List, Sequence, Tree and such are set-like monads, which I would put
into the non-determinism corner. Years ago I was experimenting with
decision-making and sequence alignment in particular. The hypothesis
was that if you have a functional program that makes a decision on
exact data, then lifting the program through a suitable monad M will
give you a decision procedure for M-fuzzy inputs. For example, we
managed to implement string matching for the ListT monad transformer,
so you can match fuzzy strings against fuzzy strings. Here a full-text
index (e.g. suffix tree) is itself a special kind of fuzzy string
parametrized by the list monad. Decomposing it into head and tail
takes you simultaneously to every position in the indexed text.
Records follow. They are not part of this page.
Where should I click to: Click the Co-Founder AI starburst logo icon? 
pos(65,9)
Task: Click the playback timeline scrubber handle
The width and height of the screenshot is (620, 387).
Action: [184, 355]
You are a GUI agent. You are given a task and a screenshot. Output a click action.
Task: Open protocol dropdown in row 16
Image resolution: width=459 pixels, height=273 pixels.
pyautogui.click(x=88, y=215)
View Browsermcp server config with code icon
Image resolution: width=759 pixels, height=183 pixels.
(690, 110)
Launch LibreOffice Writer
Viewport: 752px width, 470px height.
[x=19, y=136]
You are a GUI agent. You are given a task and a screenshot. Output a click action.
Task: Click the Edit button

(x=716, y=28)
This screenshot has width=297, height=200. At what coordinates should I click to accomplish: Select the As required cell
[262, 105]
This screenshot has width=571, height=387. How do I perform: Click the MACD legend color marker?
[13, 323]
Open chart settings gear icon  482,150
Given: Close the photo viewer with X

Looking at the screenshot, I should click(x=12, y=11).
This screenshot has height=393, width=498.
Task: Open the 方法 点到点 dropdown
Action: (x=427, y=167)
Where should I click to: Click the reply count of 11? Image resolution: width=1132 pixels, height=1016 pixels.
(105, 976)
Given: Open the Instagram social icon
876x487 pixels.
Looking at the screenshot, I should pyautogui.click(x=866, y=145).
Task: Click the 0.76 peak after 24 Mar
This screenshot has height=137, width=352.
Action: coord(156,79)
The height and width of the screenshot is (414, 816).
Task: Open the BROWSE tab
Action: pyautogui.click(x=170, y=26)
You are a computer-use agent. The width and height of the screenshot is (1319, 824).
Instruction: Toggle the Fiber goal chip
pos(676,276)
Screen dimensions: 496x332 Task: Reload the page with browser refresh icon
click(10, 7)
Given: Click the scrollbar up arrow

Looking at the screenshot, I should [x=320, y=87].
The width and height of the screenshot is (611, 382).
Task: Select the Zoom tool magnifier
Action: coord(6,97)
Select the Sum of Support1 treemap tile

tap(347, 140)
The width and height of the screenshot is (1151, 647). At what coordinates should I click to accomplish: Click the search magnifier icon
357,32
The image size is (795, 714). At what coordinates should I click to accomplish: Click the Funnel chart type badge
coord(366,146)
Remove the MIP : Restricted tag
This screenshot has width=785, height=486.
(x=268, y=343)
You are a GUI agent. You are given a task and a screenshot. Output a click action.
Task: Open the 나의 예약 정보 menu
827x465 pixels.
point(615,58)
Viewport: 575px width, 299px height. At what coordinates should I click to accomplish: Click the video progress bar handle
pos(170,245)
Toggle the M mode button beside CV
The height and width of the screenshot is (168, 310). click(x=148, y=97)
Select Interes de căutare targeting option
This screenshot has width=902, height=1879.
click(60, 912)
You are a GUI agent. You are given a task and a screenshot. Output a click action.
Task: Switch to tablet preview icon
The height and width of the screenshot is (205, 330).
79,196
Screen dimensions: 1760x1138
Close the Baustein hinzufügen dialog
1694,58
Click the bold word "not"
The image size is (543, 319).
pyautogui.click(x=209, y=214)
Set-like monads do not fit the pipeline model well, it seems. By the
way, I struggle with the pipeline metaphor. If a monad is a pipeline,
what are the connectors? Is (m a) a piece of pipe and (>>) a connector?
Or is (a -> m b) a piece of pipe and (>=>) a connector?
In my Haskell exposition for mathematicians I chose the monad of formal
linear combinations for introduction of monads. In this monad M, (M b)
is a vector over basis b, (b1 -> M b2) describes a linear map (matrix)
w.r.t. bases b1 and b2, (<=<) is matrix multiplication and (=<<) is
matrix-vector multiplication. So if you like matrices, mentally replace
(a -> m b) by "linear map" and (m a) by "vector".